Militante, c’est l’idée que quelqu’un doit suivre une ligne politique et des préceptes.
Moi, ça, c’est pas trop mon genre.
Je fais ce qui me semble être juste au moment où je le fais. »

Je me sens très proche d’elle dans ce qu’elle dit (et je peux même -sourire- appliquer ces phrases à mon BDSM) et je ne me sens pourtant aucunement démotivée pour l’action…

Comment s’y prendre ? -demandez-vous…
J’ai confiance dans le fait que tôt ou tard les gens n’accepteront plus que l’on se fiche d’eux. Si ce printemps ne donnera rien selon moi, il se peut que l’automne à venir soit, lui, nettement plus chaud.
Et sinon, ce sera pour le printemps prochain avec la seconde « saignée » chez les fonctionnaires, surtout dans l’Education Nationale où l’on va vers un carnage…

Ceci n’engageant que mes dons de voyance, évidemment…
AURORA | 5/1/2008
Comment s'y prendre ?

"Si je suis descendu, je ne regretterai rien.
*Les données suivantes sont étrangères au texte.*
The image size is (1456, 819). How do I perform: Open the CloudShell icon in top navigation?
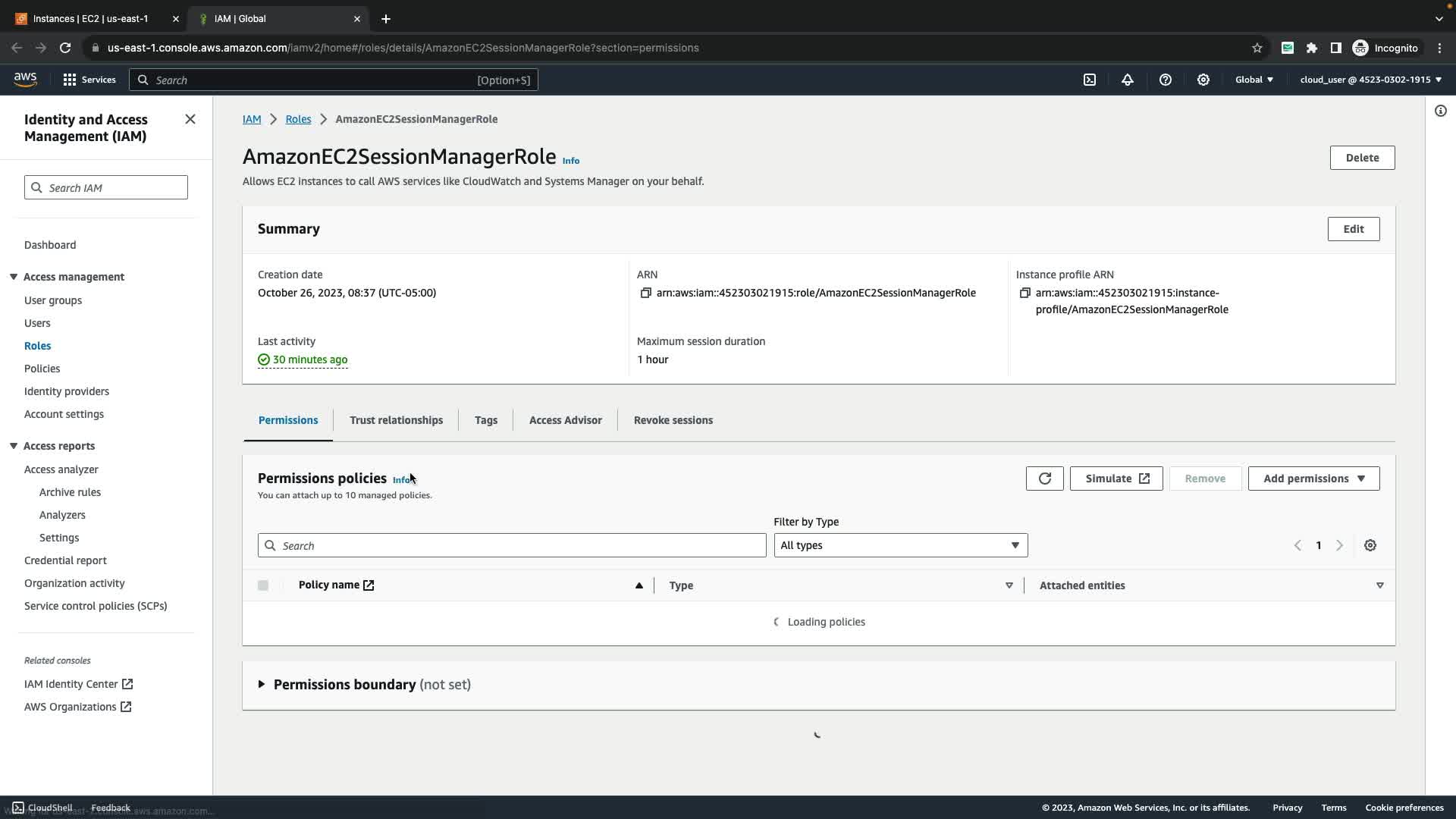(1090, 80)
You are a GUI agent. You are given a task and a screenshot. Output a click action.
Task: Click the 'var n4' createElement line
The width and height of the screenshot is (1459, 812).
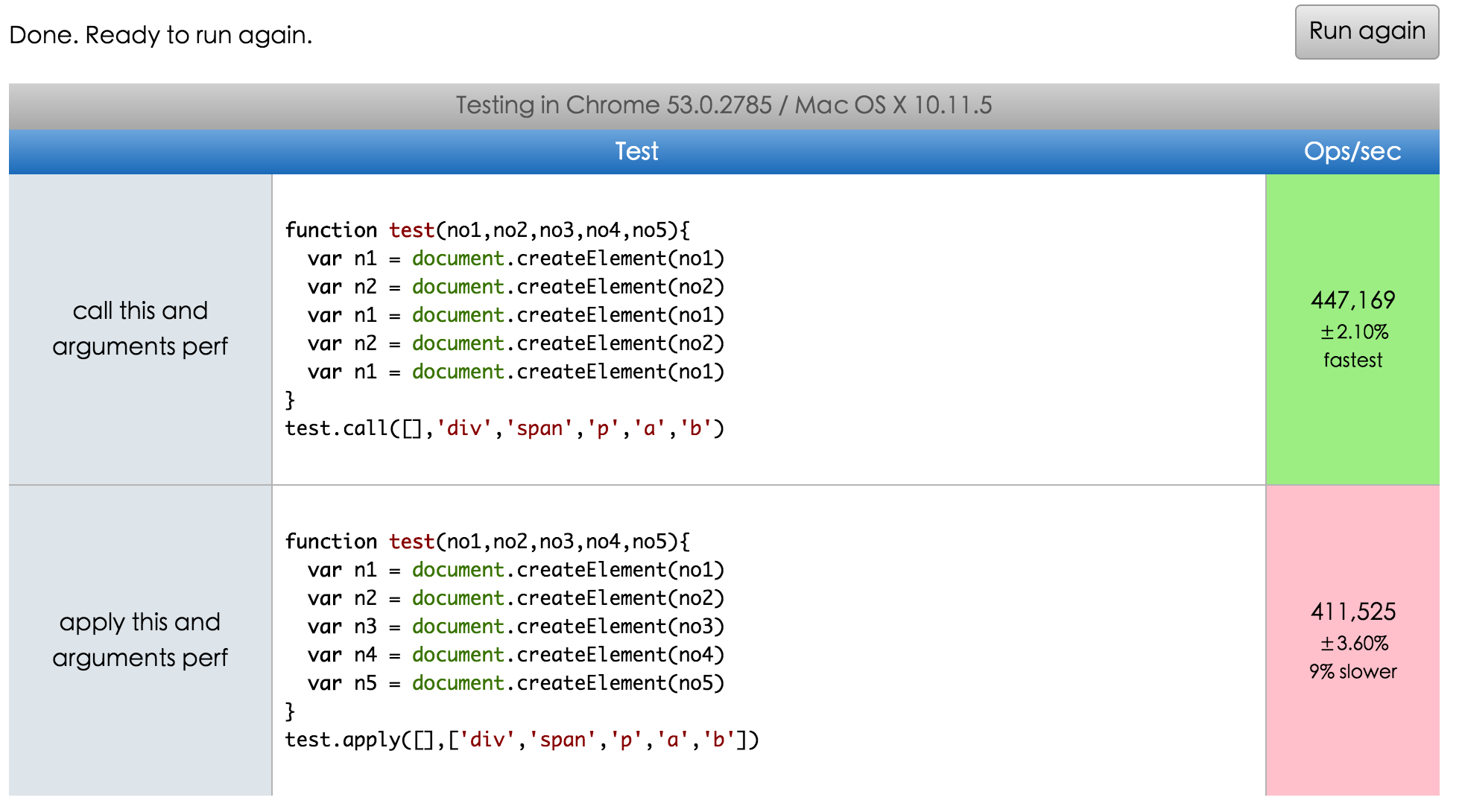pos(516,655)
La termitière future m'épouvante et je hais leurs vertus de robot. Moi, j'étais fait pour être jardinier" a écrit Prévert. Et bien, nous y voici, dans son futur. Nous y voici sur cette termitière...

Je suis très pessimiste sur l'avenir du genre humain. Ce matin encore, (comme presque tous les matins finalement, la radio me rappelle que tout ça va mal finir) a été évoqué le souvenir de Stefan Zweig qui a écrit des choses remarquables et s'est suicidé devant la montée du nazisme.
Bien sûr, nous n'en sommes pas là, mais...

Moi aussi, je fais des choses, comme l'Italienne de votre émission. Je reprends à mon compte mot pour mot ce qu'elle dit.

Si je suis fondamentalement pour les vertus du travail, si je porte le plus grand respect pour l'ouvrier et son ouvrage, je n'ai jamais adhéré à un syndicat. Je crois plus en la force d'un instant, d'un dialogue.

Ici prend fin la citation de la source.